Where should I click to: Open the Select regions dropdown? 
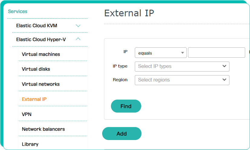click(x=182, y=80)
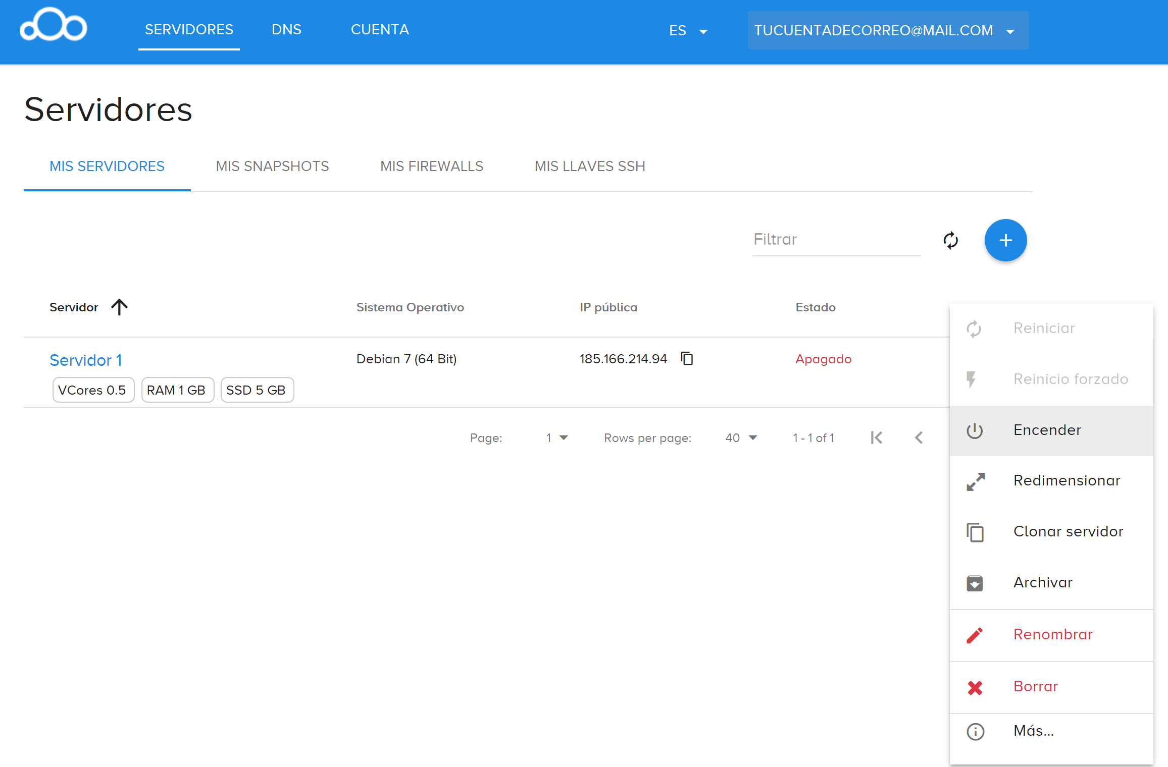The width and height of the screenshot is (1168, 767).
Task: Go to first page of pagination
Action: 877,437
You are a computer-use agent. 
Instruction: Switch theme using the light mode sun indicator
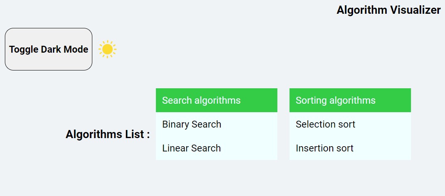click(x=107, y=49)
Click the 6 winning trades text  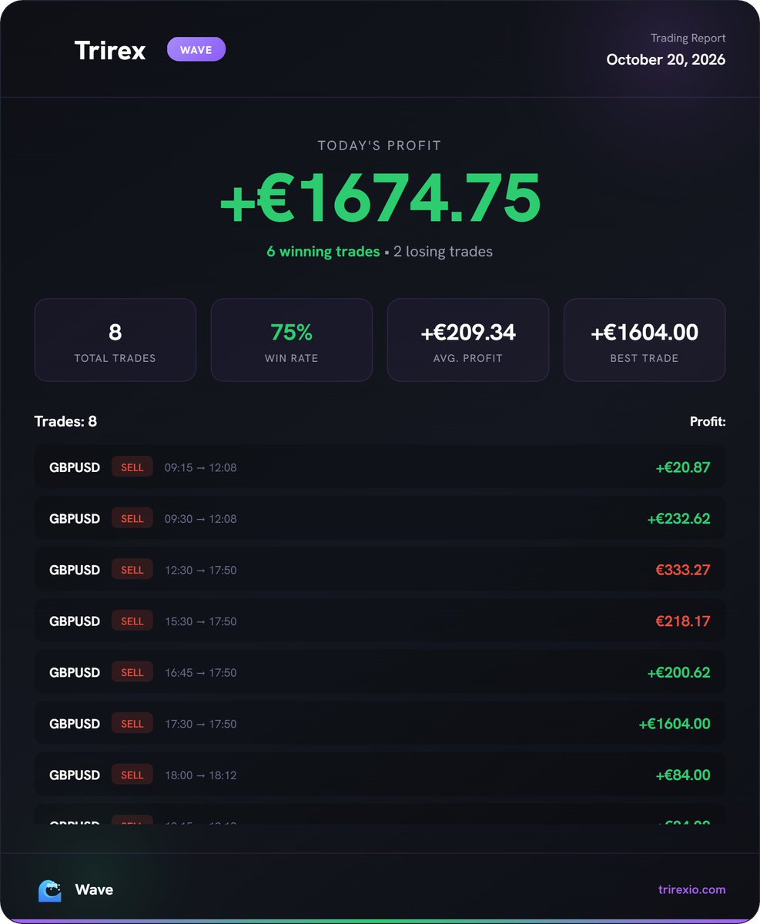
__________________________________________________
*Exercise*:
Repeat all the rows above with "dropdown" swapped for "drop-down list" and everything else left as it is. Leave out the pictures.

*Response to the exercise*:
Where should I click to: Open the Select regions drop-down list? 
click(x=182, y=80)
The width and height of the screenshot is (1168, 767).
Task: Go to first page of pagination
Action: 877,437
You are a computer-use agent. 
Instruction: Switch theme using the light mode sun indicator
click(x=107, y=49)
Click the 6 winning trades text  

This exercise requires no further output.